- Task
Extract, exactly as written, the line that contains "Image resolution: width=786" and all lines after it through the end of the records. Omit pictures.

- Extracted entries
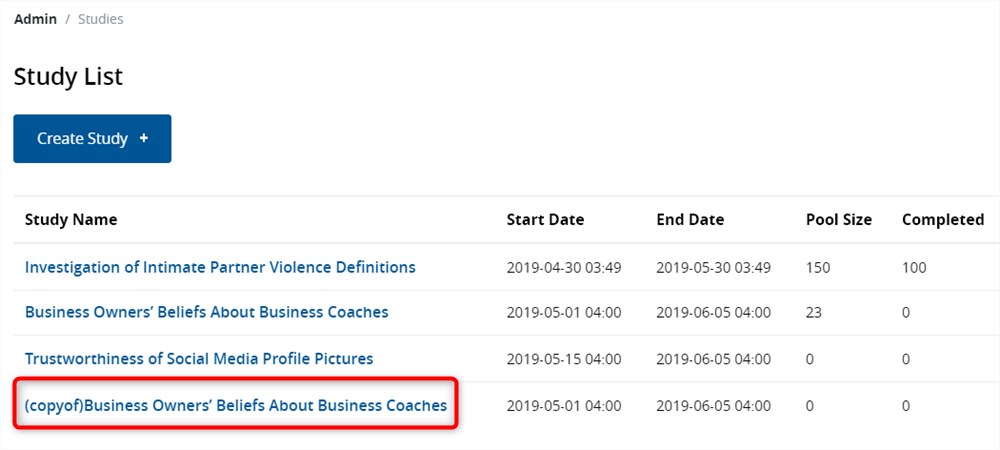The width and height of the screenshot is (1000, 450).
Task: Click the Create Study button label
Action: 82,138
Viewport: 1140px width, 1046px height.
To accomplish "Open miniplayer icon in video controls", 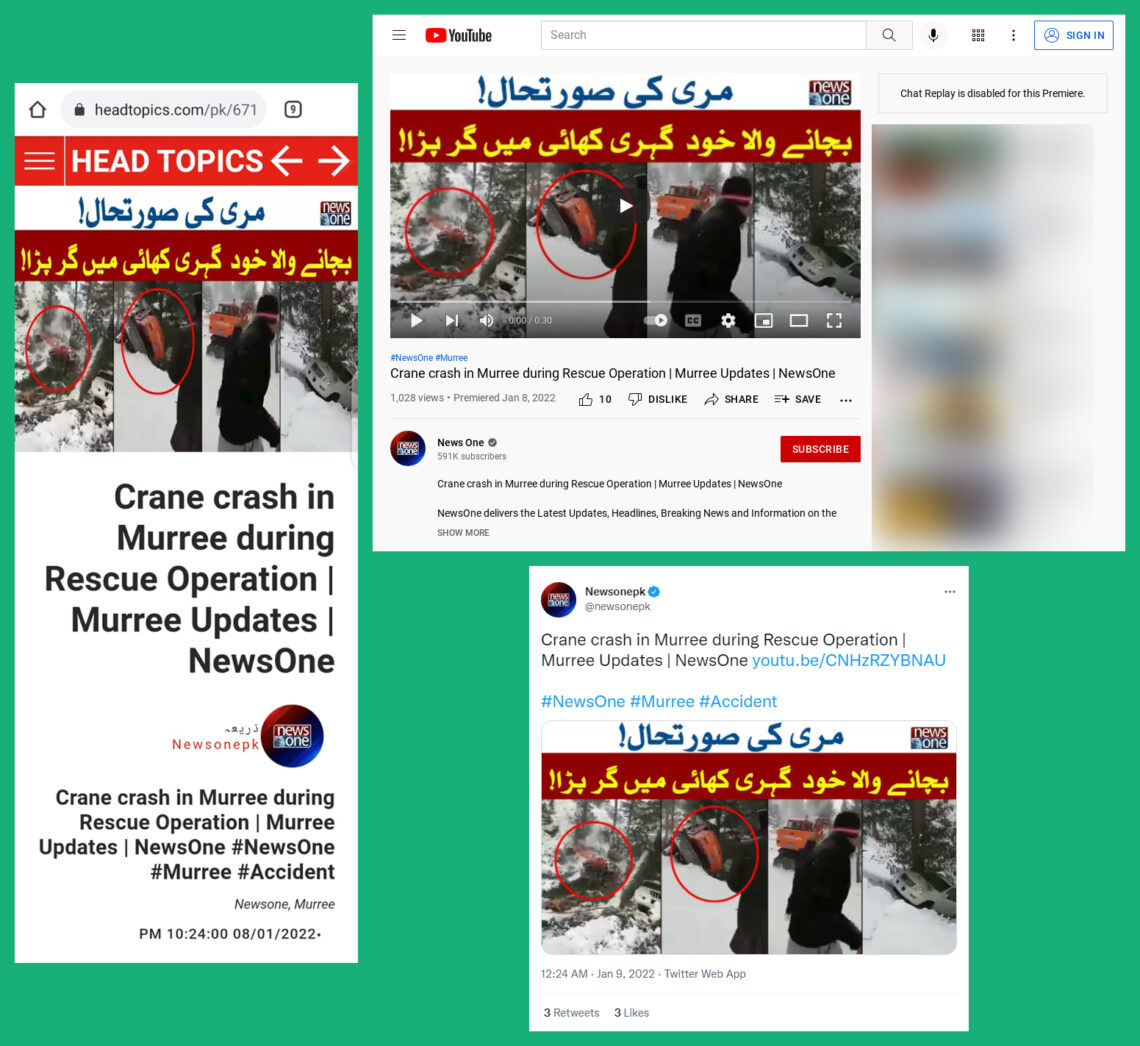I will point(763,321).
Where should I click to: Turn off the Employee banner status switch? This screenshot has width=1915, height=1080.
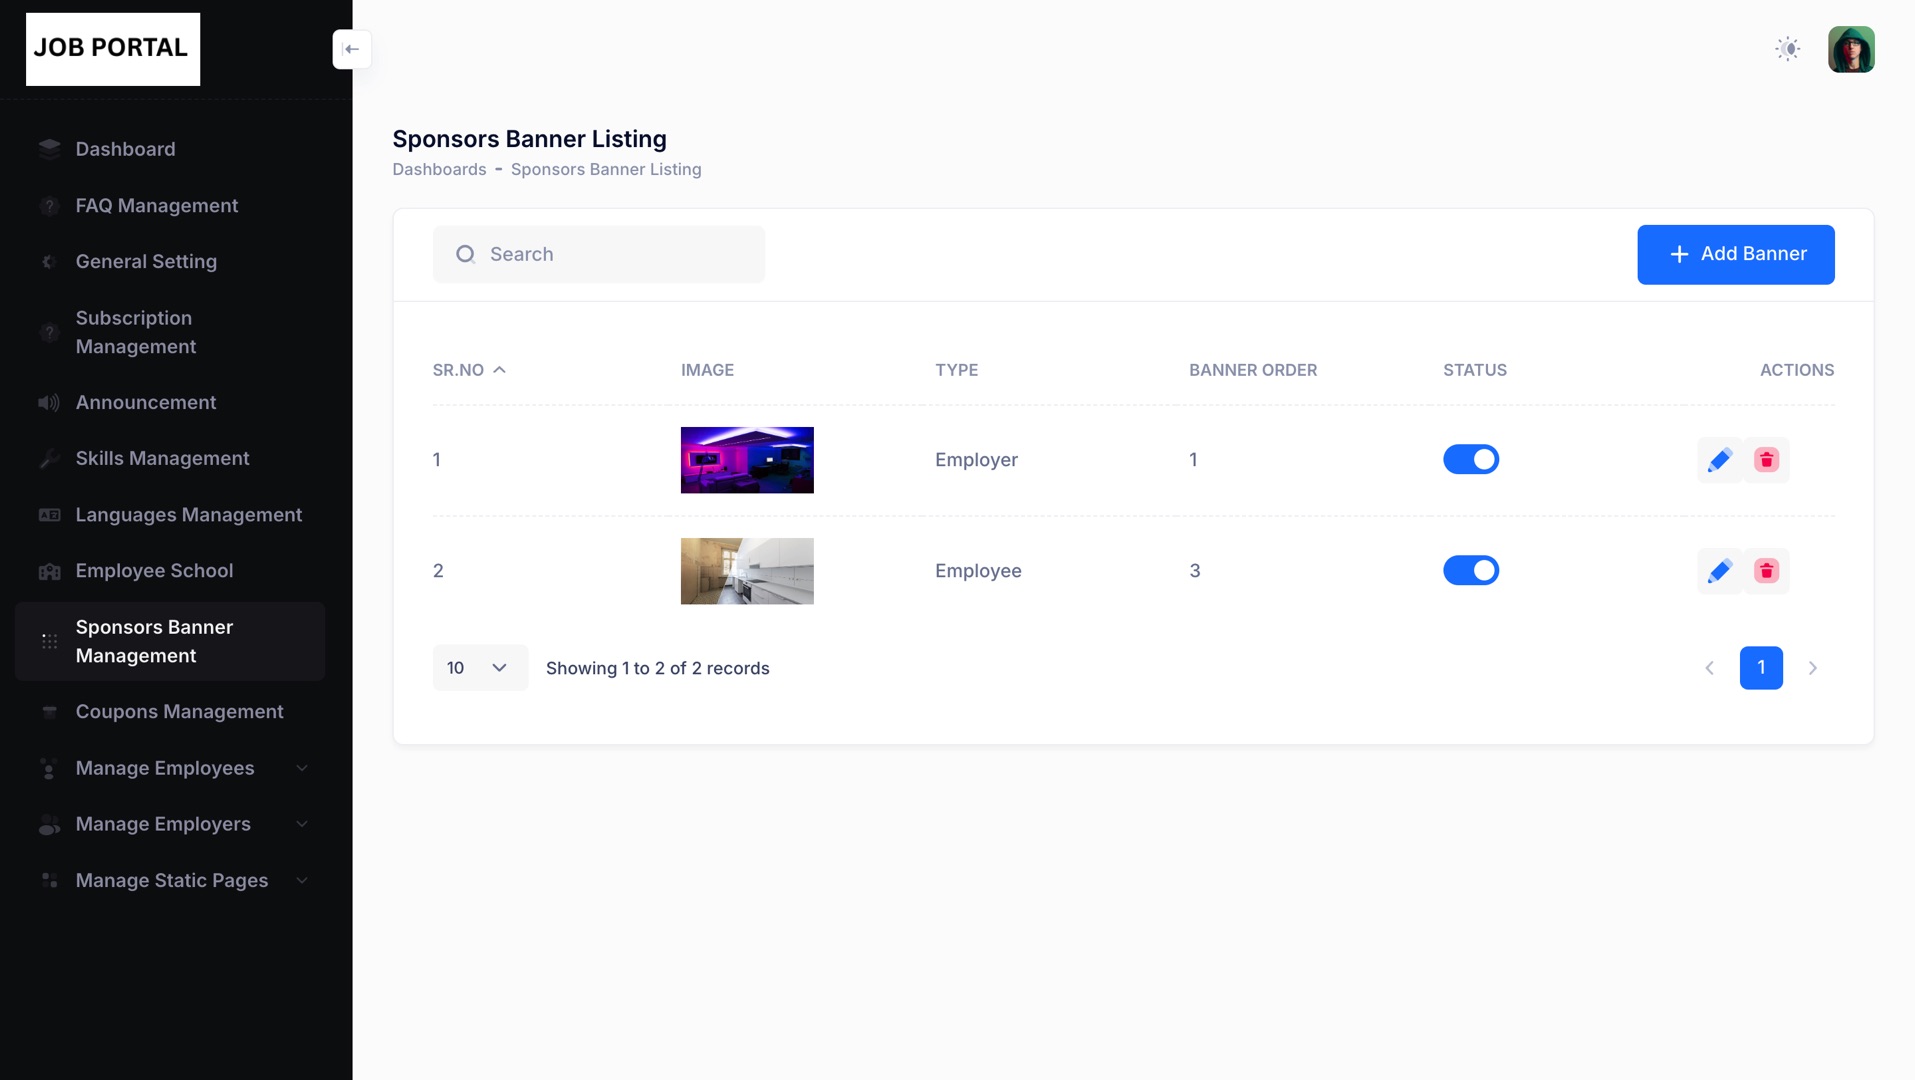(x=1470, y=571)
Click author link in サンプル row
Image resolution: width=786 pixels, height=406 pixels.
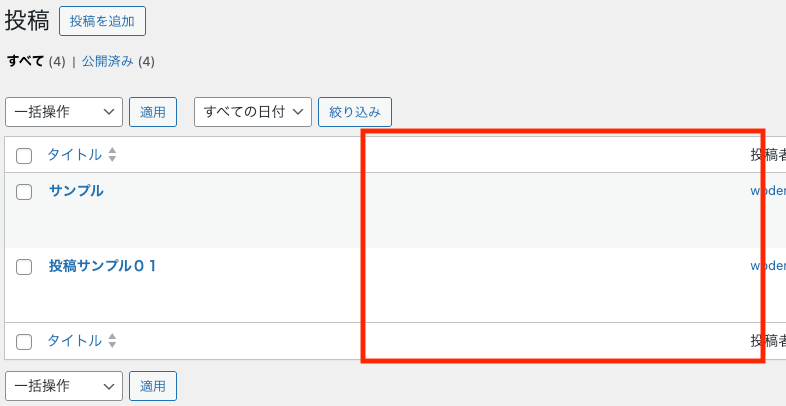(768, 190)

- Task output
Image resolution: width=786 pixels, height=406 pixels.
(768, 190)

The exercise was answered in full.